◆ **DESCRIPTION OF THE TASK**: Restate word for word each line from the one containing "Task: Choose 'her" through the end of the material, and nothing more. Drop every picture.

◆ **ENTRIES SUPPLIED**:

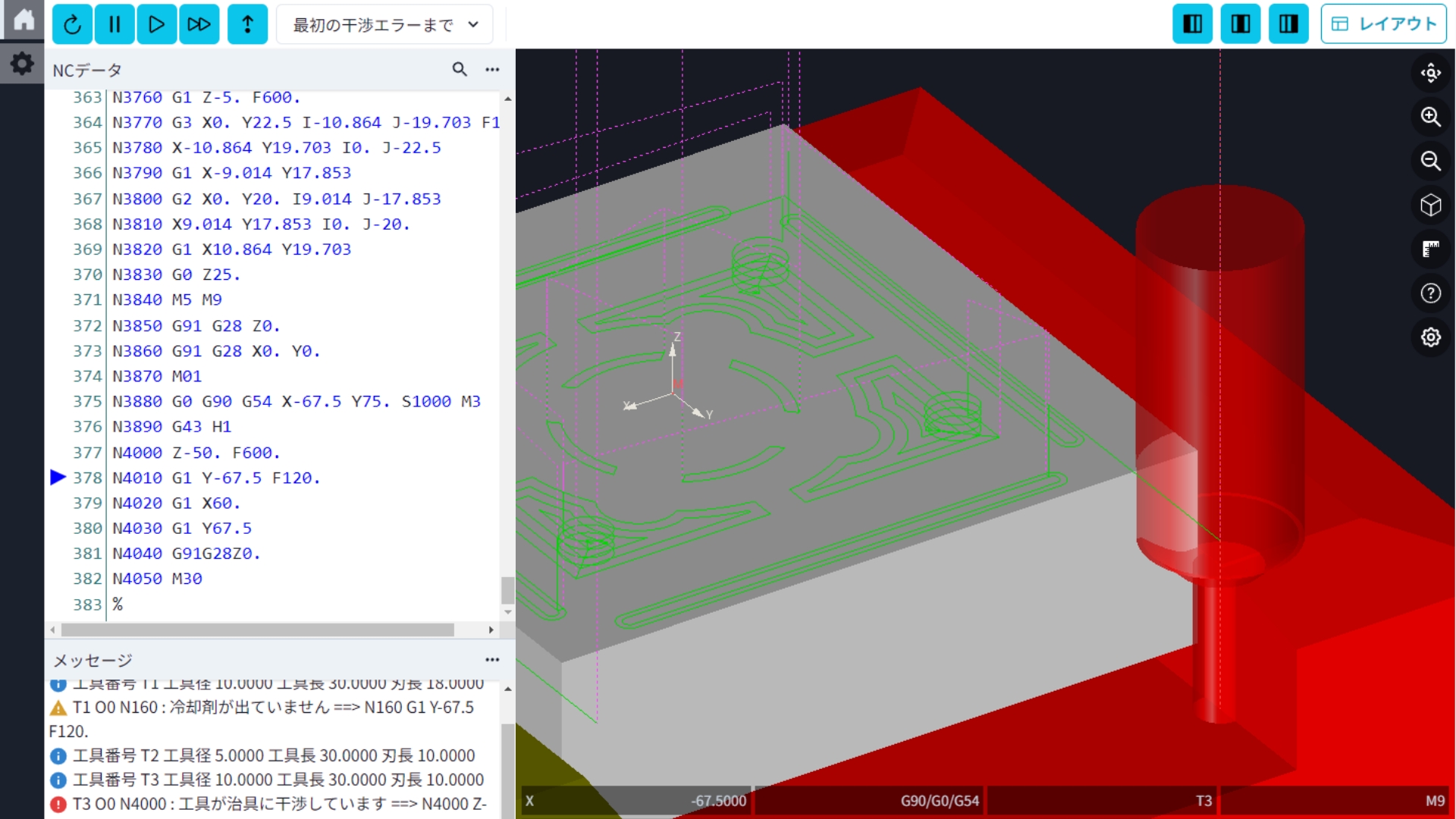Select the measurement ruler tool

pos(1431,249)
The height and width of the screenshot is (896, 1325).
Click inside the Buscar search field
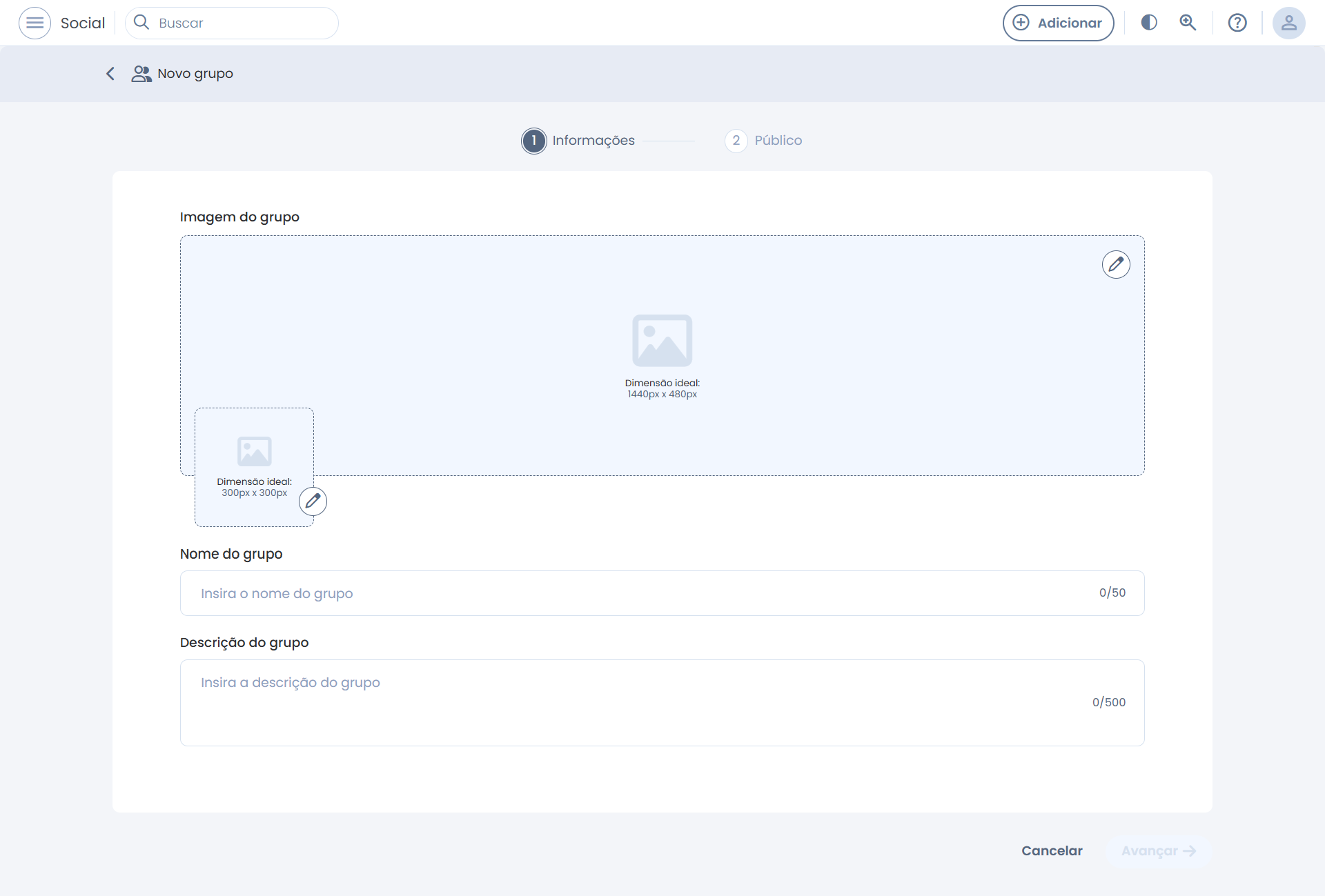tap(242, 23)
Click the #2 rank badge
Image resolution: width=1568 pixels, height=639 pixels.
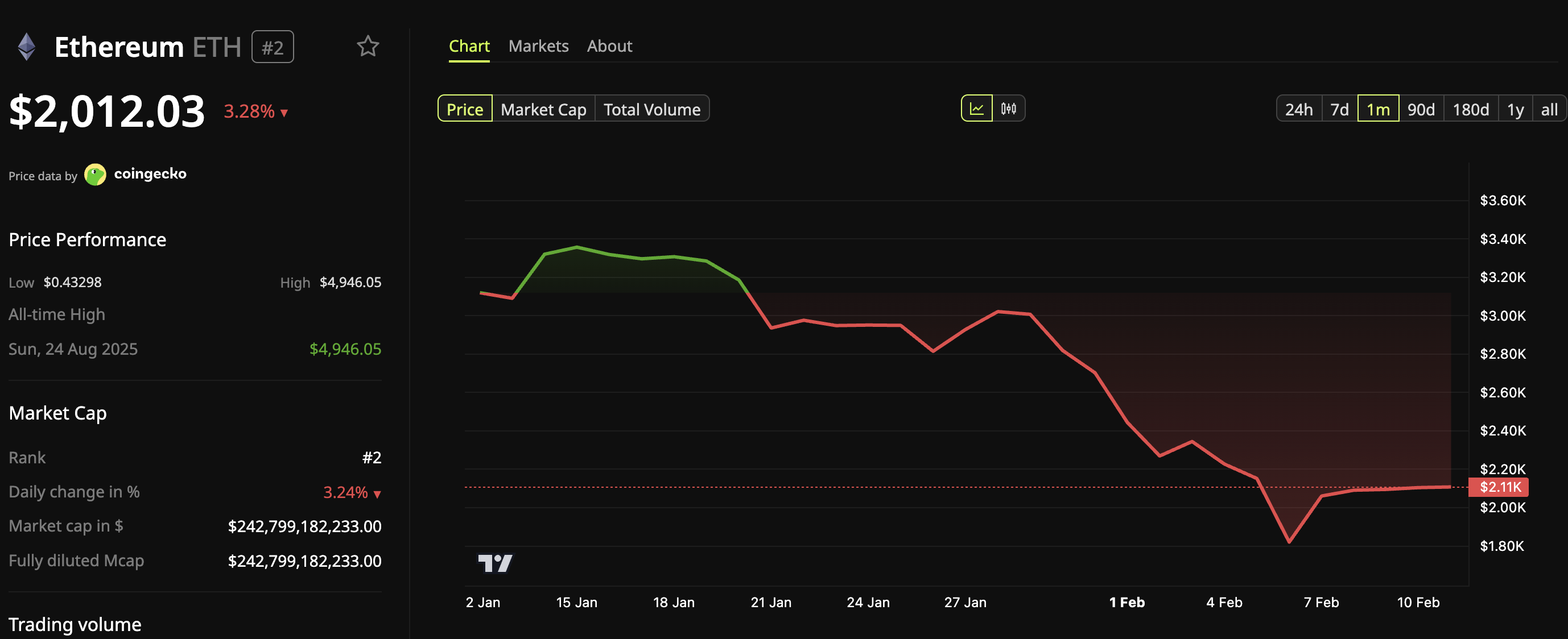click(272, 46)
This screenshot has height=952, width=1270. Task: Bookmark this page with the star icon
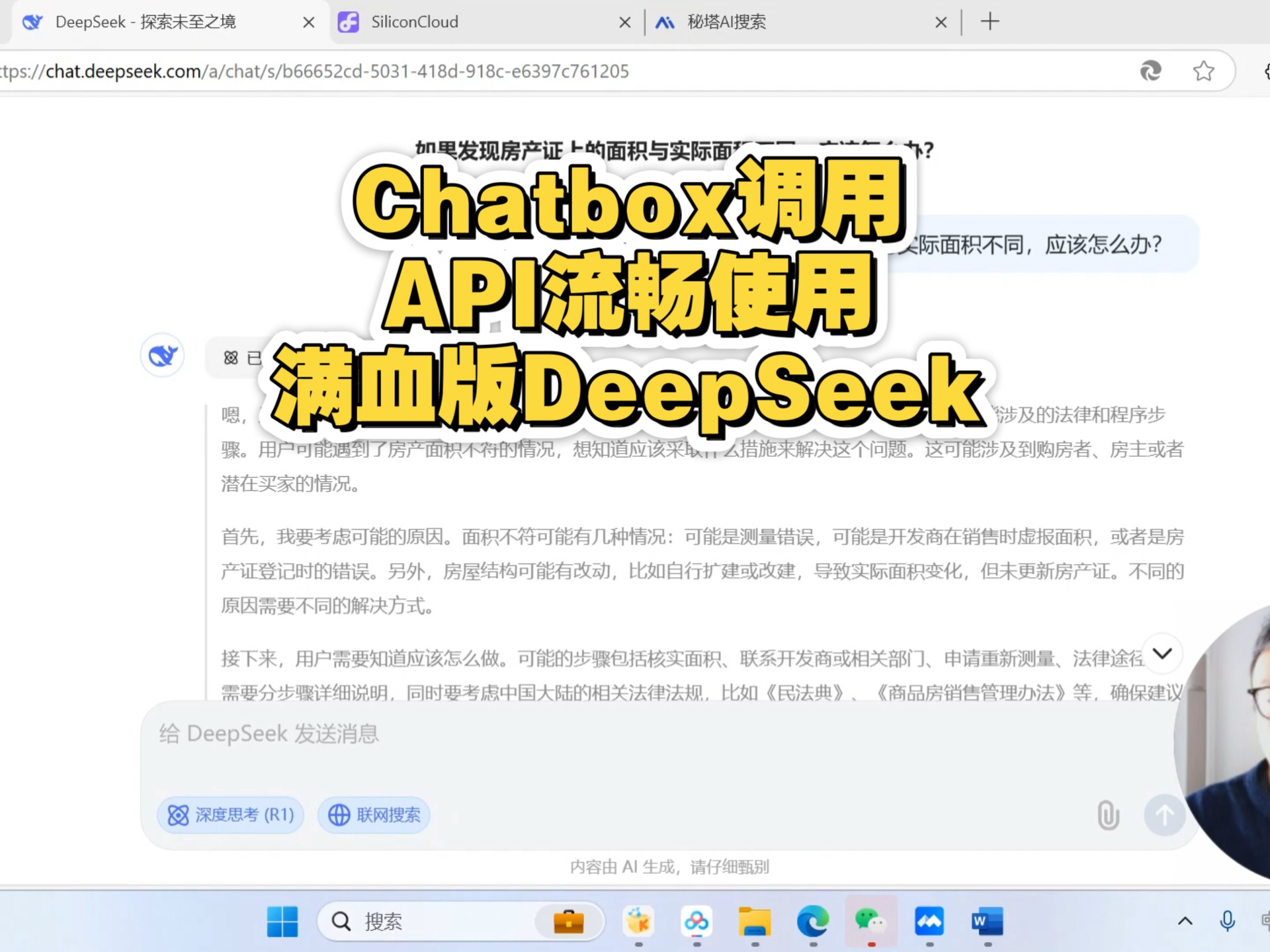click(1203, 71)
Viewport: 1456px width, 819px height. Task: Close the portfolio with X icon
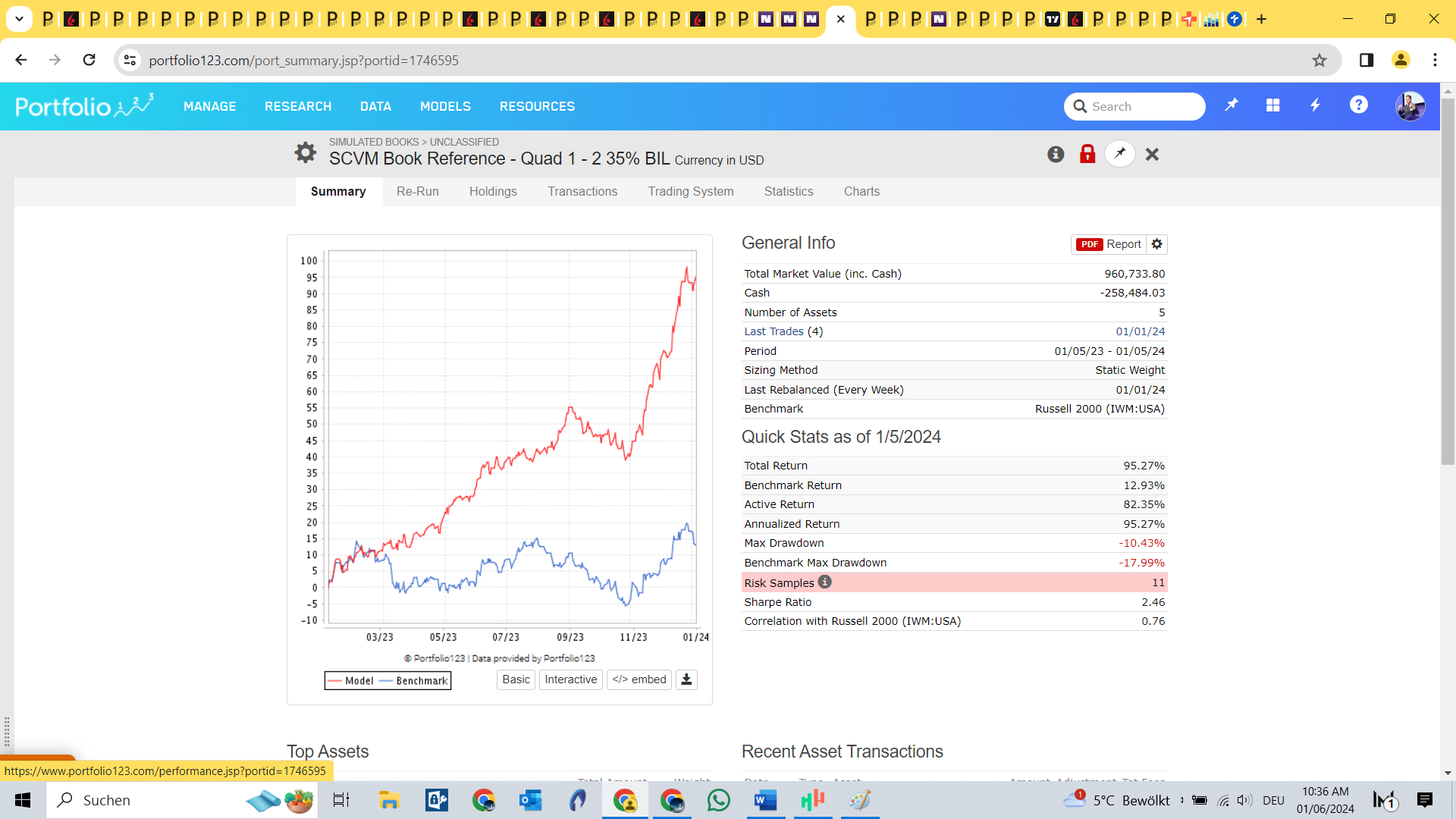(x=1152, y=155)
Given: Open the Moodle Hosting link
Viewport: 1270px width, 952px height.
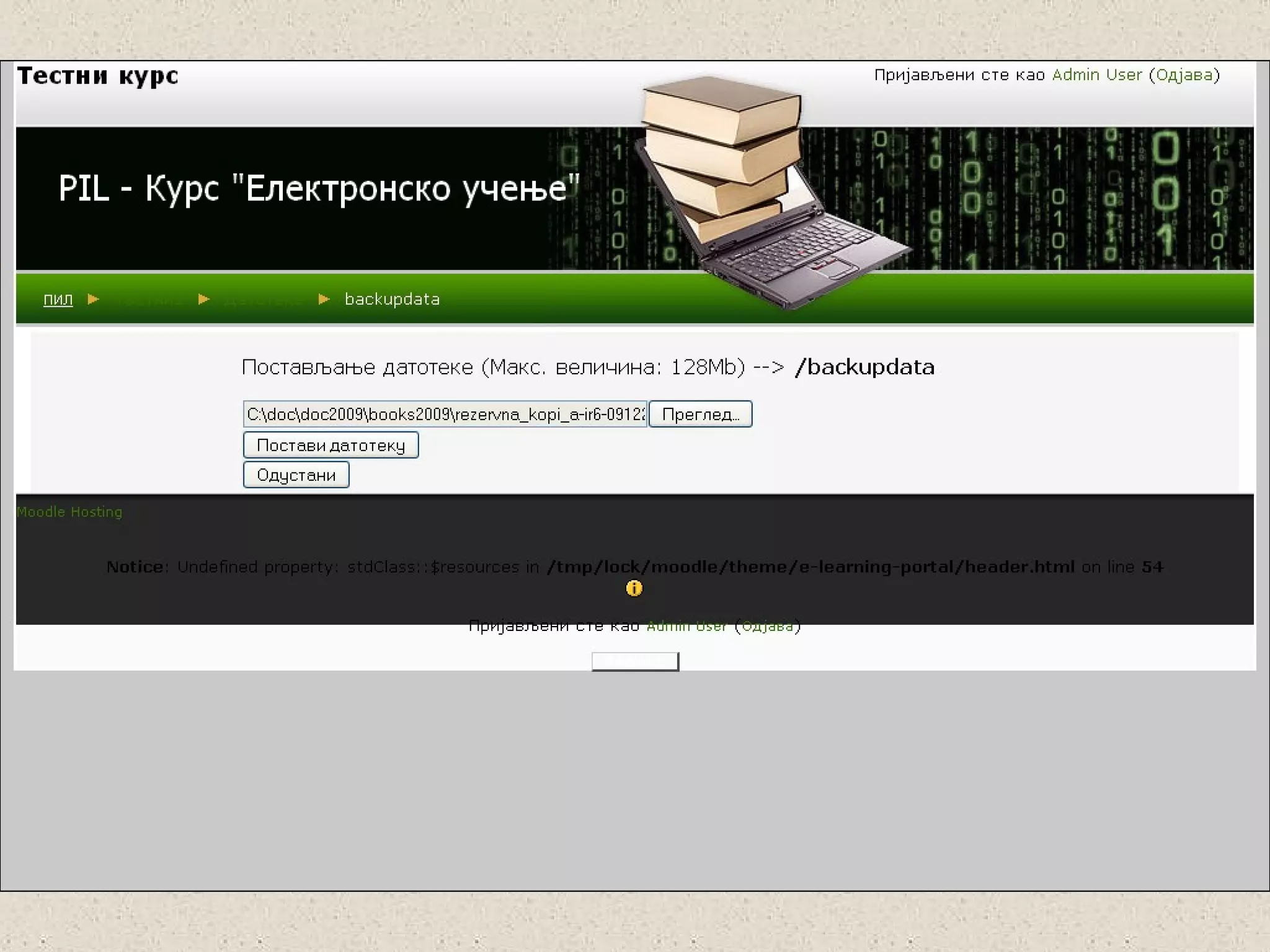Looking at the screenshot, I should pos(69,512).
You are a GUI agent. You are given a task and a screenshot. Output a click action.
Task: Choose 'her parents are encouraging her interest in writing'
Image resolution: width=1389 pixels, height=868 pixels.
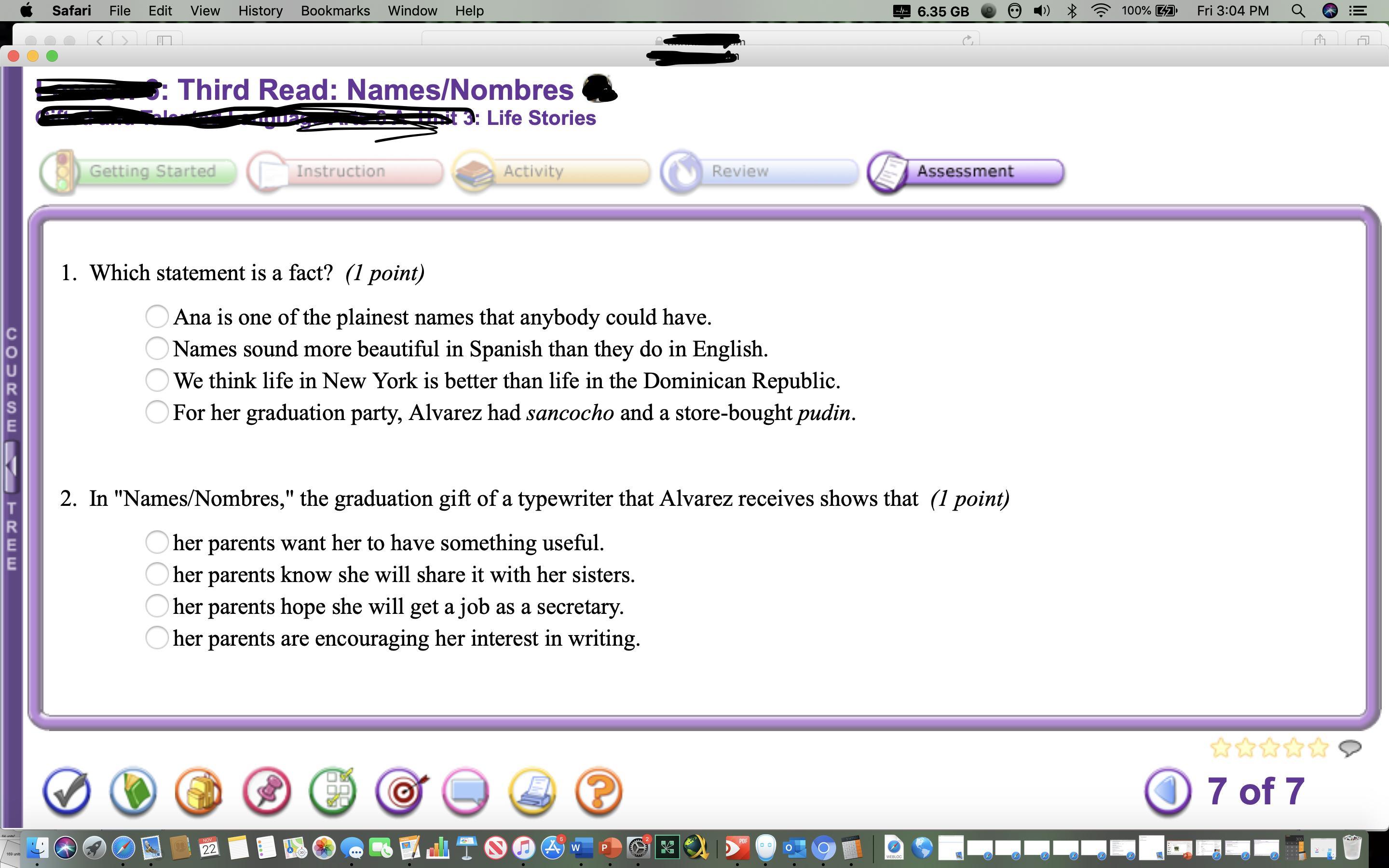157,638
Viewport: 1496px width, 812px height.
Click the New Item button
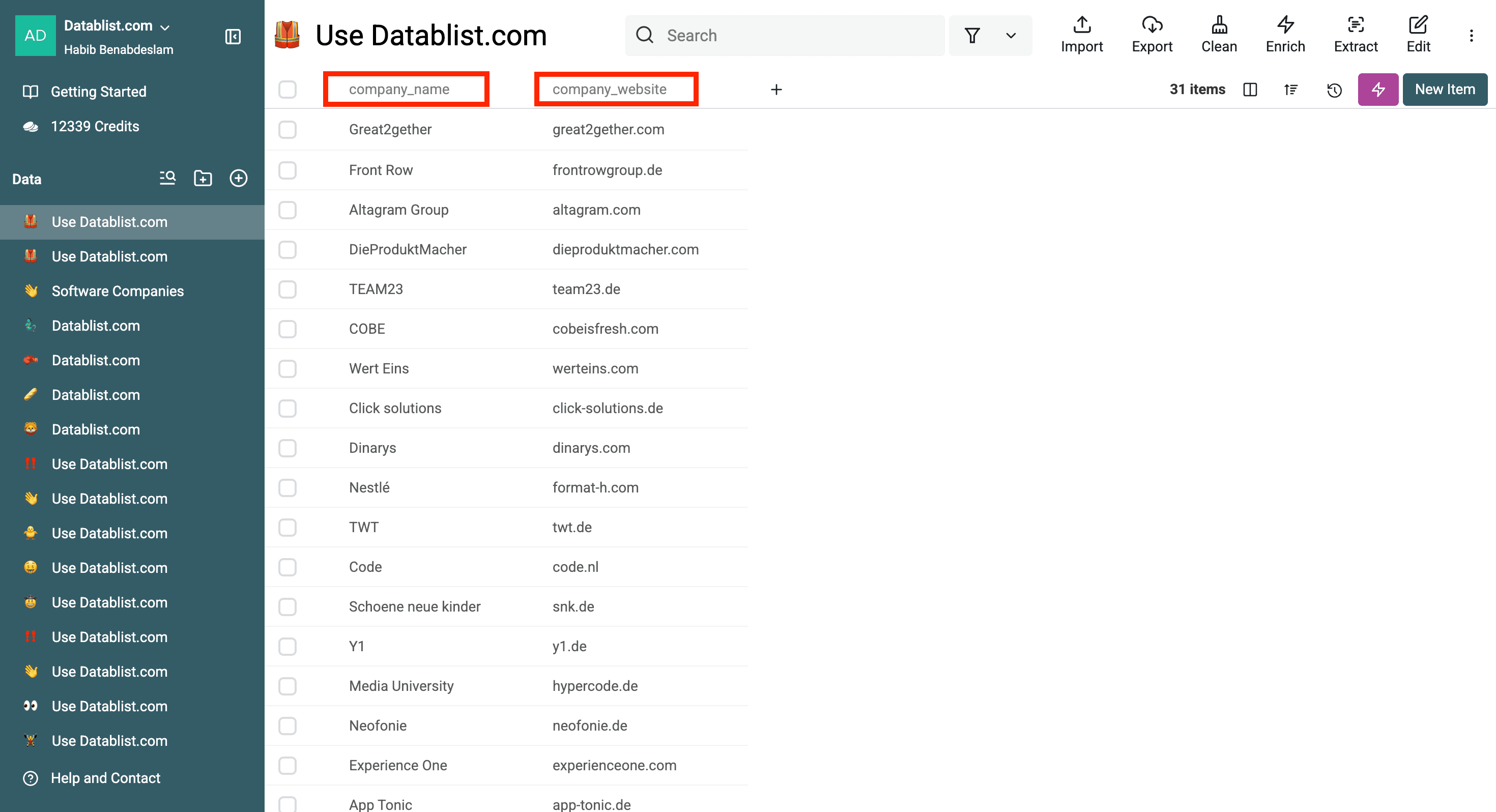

◆ **SOLUTION TO THIS TASK**:
Task: Choose 'her parents are encouraging her interest in writing'
Image resolution: width=1389 pixels, height=868 pixels.
157,638
Viewport: 1496px width, 812px height.
Click the New Item button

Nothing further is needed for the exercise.